Table 5: Top disease enrichment values for MASC and the human PSD datasets.
Supplementary Table S4 shows that community 1 using the Geodesic, Random Walk and Spectral algorithms is enriched for Schizophrenia (P=5.5 × 10-3, P=1.4 × 10-3 and P=4.0 × 10-3 respectively). Evidence linking Alzheimer’s disease with crosstalk between the ERK/ MAPK and PI3K/AKT signalling pathways through activation of AKT proteins (Akt1) has been observed [33]. Using the Spectral algorithm, we find further evidence supporting this observation, with enrichment for Alzheimer’s disease (P=4.3 × 10-2) in the MAPK/ERK signalling pathway cluster, community 5 in Figure 2(b).
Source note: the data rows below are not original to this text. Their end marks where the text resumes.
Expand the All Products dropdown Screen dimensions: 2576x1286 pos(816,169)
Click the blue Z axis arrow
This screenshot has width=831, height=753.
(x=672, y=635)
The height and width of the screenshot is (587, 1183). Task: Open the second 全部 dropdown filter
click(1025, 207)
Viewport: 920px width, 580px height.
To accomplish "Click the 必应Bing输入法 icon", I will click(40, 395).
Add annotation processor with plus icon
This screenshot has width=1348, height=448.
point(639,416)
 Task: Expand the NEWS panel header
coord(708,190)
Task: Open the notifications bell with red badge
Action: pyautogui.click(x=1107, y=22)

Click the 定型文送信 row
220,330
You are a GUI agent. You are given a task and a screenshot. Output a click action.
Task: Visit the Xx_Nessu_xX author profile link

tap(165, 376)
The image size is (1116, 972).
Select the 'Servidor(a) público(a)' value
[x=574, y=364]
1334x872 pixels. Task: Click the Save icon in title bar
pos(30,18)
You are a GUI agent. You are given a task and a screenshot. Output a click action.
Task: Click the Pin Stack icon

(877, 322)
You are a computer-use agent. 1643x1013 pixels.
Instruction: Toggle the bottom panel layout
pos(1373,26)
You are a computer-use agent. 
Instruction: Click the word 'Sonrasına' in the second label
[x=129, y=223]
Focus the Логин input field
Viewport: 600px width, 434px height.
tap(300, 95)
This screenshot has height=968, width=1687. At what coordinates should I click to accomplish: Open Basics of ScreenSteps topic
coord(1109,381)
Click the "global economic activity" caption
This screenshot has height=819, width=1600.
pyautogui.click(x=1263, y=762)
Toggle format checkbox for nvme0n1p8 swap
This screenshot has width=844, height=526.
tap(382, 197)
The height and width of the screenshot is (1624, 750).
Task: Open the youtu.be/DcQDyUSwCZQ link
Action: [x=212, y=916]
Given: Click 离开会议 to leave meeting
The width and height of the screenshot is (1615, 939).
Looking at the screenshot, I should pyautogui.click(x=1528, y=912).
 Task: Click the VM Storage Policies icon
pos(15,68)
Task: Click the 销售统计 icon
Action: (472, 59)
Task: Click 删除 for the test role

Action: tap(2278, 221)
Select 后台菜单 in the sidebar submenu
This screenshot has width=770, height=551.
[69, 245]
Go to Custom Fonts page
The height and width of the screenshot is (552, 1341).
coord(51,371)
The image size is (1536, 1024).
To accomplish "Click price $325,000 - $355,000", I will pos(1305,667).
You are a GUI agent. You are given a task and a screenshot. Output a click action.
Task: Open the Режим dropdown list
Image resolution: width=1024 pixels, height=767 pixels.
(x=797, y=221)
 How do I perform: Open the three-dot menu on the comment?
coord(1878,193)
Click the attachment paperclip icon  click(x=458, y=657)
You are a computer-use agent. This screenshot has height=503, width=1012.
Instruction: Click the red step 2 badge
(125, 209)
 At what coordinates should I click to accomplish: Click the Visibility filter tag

Typical community robustness values for the MASC network in our studies were found to range from 0.4 to 1.0, and from 0.26 to 1.0 for protein robustness. We used Cytoscape [7] to visualise the robustness information for the Geodesic (A), Random Walk (B) and Spectral Modularity (C) algorithms, as shown in Supplementary Figure S1. The robustness of each community is shown by the opacity of the community’s colour; the more opaque a community’s colour, the more confidence we have in it existing. The robustness of proteins inside the community is shown by the nodes size; bigger the node size, the more confidence we have in the protein existing within the community. In Supplementary Figure S1 we see the inter-connected nature of the enriched communities 1 and 2, and MAPK/ERK signalling pathway community 4 (community 5 for the Spectral Modularity algorithm). The large community 3 (communities 3 and 4 for the Spectral Modularity algorithm) is less robust. It is influenced by changes in the network structure, supporting its central role connecting communities in the network.
Human PSD network
Scalability of the suite’s performance to extract functional and disease enrichment was tested on the larger human PSD network. In a similar approach to that carried out on the MASC complex, we made use of the topOnto package to extract gene-disease annotation data from the OMIM, GeneRIF and Ensembl variation databases. The original study of the human PSD dataset was shown to exhibit a high density of neural disease enrichment [9]; reporting 269 diseases associated with 199 genes obtained using the OMIM database. A comparison of frequency of hits between the top 5 diseases in the original study and using the OMIM database with the topOnto package shows comparable results, see Supplementary Table S5. We extended the study to find enrichment for our diseases of interest in the PSD dataset, using the more populated OMIM/GeneRIF/Ensembl variation gene-disease annotation data and full HDO tree as shown in Table 5. We found the human PSD dataset significantly enriched for Schizophrenia and Alzheimer’s disease (P=1.0 × 10-30 and P=1.3 × 10-23 respectively), this remained true using the our clipped HDO ontology’s: P=6.6 × 10-24 and P=2.7 × 10-5 for Schizophrenia and Alzheimer’s disease respectively using the Neurological clipped tree.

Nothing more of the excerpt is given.